Une campagne électorale n’est pas une fin en soi
L’inconvénient avec les périodes électorales, c’est que nous avons tendance à les appréhender comme des séquences ayant leur fin en elles-mêmes. Il est toujours difficile de se projeter dans le temps d’après. L’idéal serait d’opérer une véritable réduction à la manière phénoménologique, une époché visant à mettre entre parenthèses les apparences afin de se concentrer sur le contenu des propositions des candidats.
Si nous pouvions faire abstraction des piloris judiciaires, ne pas succomber à la tentation de préférer la forme médiatique au détriment du fond politique, afin de ne pas être dupe de la virtuosité rhétorique masquant l’inanité des promesses, des belle prestances personnelles servant de cache-sexe à une démagogie attrape-tout ! Mais nous sommes des enfants de la société de spectacle : c’est plus fort que nous. Les Français veulent du sport, de la rhétorique, des coups de théâtre, des mots assassins, des punchlines, selon l’expression en vogue (un anglicisme pose souvent son commentateur politique mieux que la perspicacité).
On nous rétorquera que l’esprit de l’ élection présidentielle est la rencontre entre une personne et un peuple. Cependant depuis de Gaulle le monde a changé. L’omniprésence du quatrième pouvoir (les médias) a considérablement accru les moyens de manipulation, si bien qu’il devient toujours plus difficile de percer à jour certaines personnalités. Quant au « peuple », il est devenu une réalité chaque jour un peu plus indistincte, évanescente. D’ailleurs, les hommes politique et les médias s’en méfient terriblement, comme en témoigne l’emploi récurrent de l’épithète, qui se veut infamante, de « populiste ».
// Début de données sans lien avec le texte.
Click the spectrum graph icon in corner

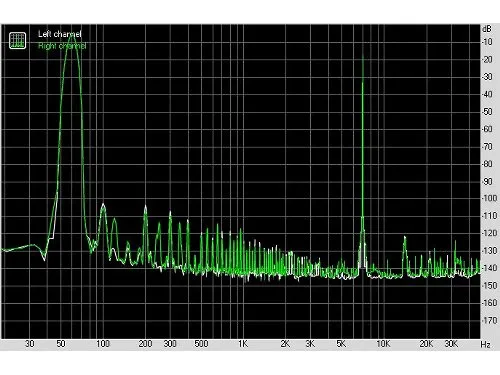click(17, 40)
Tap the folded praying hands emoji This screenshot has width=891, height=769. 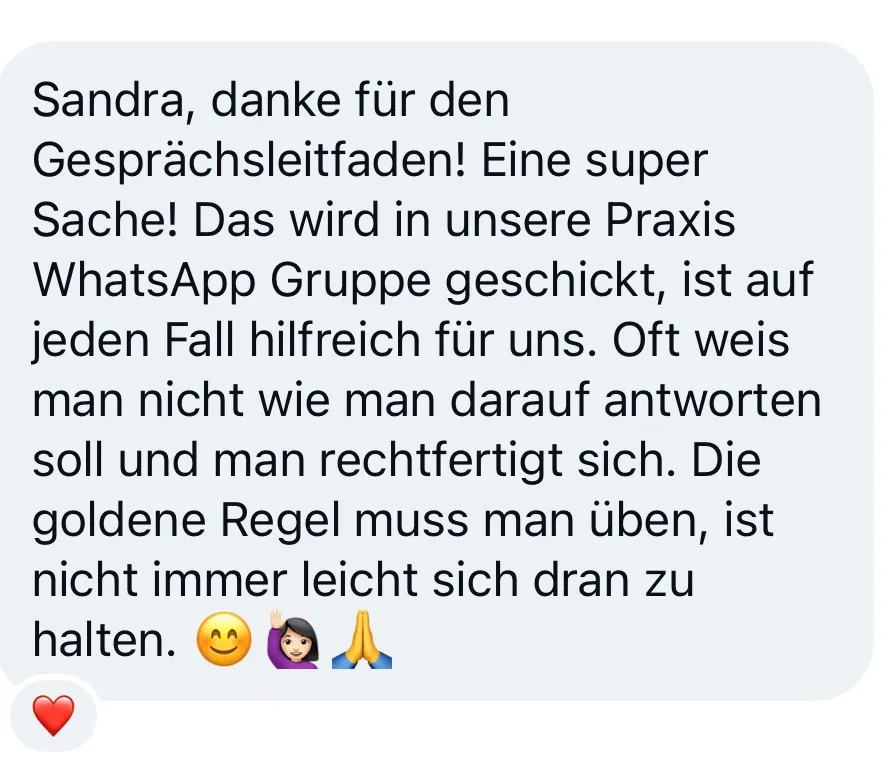pyautogui.click(x=362, y=639)
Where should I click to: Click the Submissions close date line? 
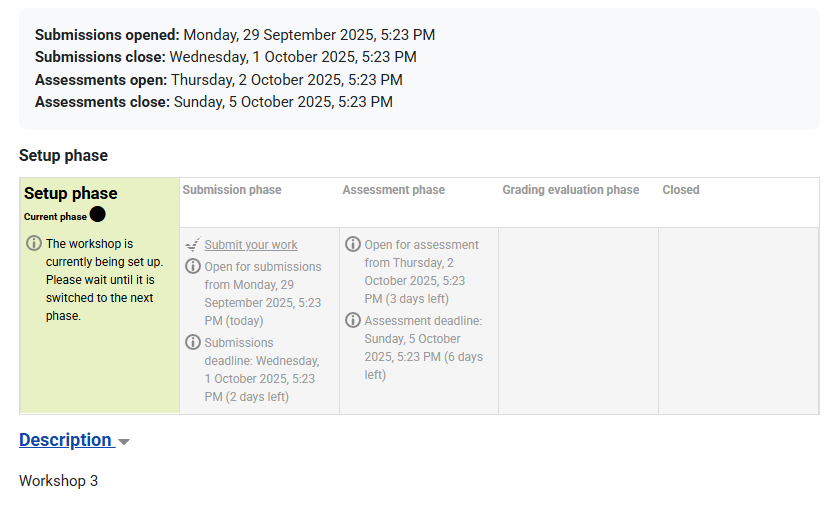(226, 57)
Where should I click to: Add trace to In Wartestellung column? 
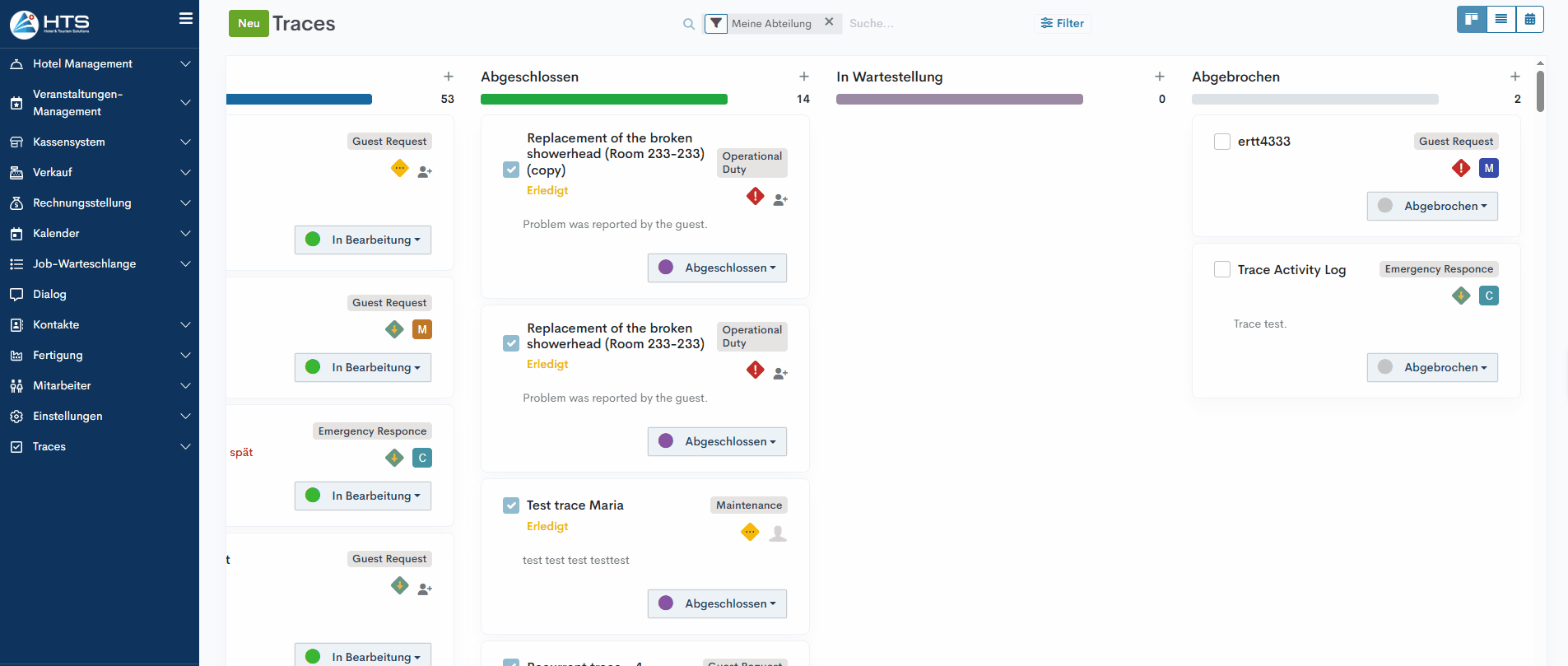pos(1160,77)
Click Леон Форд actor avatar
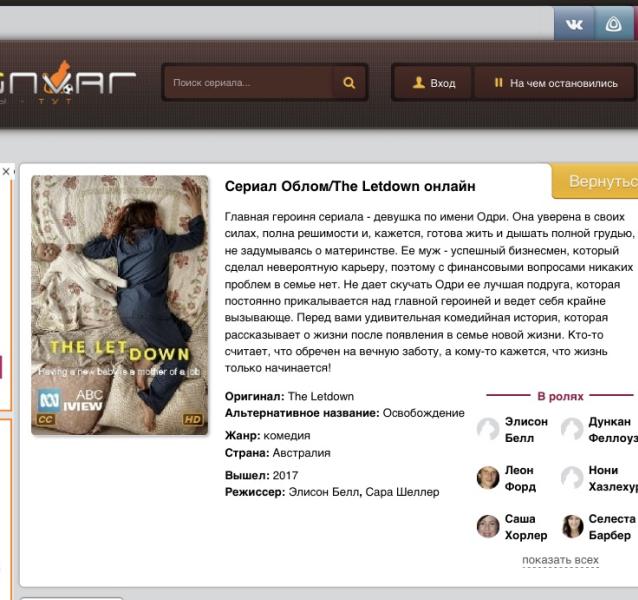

La magie du verbe ne fait pas tout
Il y aura un lendemain des élections. Le principe de réalité nous rattrapera. J’entends les voeux de certains de « ré-enchanter la politique ». Mais la magie du verbe suffira-t-elle à suppléer l’utopie des programmes ? De Gaulle savait manier les mots comme personne, les transformer en outils performatifs de sa politique. Mais le fondateur de la cinquième République possédait également une vision claire de ce qu’il voulait pour notre pays parce qu’il en avait une définition tout aussi claire. De plus, c’ était un réaliste. Rien de tel avec les bateleurs d’estrade qui désirent nous vendre leurs rêves.
La campagne aura un lendemain. Attention à ne pas trop nous illusionner, à nous droguer de beaux discours. Gare à la gueule de bois !
Les temps ont changé depuis les débuts de la cinquième République. A cette époque, nous appartenions encore à l’une des trois zones géographiques des pays « riches ». Depuis, des masses démographiques considérables nous ont rejoints dans le club. La magie du verbe n’a qu’un temps. Elle peut servir à galvaniser les énergies. Encore faut-il que celui qui le manie ait le sens des réalités. Une volonté que ne soutiendrait aucune intelligence de la situation présence, nous mènerait dans le mur très rapidement. La morale, le rêve, ne font pas à eux seuls une politique.
Ni technos ni rêveurs
Profitons du sprint final de la présidentielle pour réprimer en nous la douce jouissance de nous laisser bercer par les discours que nous avons envie d’entendre, afin de nous ouvrir à l’aspérité de cette réalité que nous ne voulons pas voir, mais que tous les bonimenteurs coalisés du monde ne feront pas disparaître magiquement par leurs incantations.
Non pas que la solution réside dans la remise de notre destin politique entre les mains expertes des technocrates. Ces derniers vivent dans l’immédiat, et ignorent le temps long des peuples. Leurs démonstrations jargonneuses trahissent une ignorance abyssale des ressorts qui meuvent les hommes. Mais entre les utopistes et les technos, une place existe pour l’homme d’Etat, pour l’homme capable de mener loin notre pays parce qu’il aura établi au préalable le bon diagnostic au sujet de la situation présente, et qu’à son sens aigu de la réalité, il joindra un grand projet pour la France.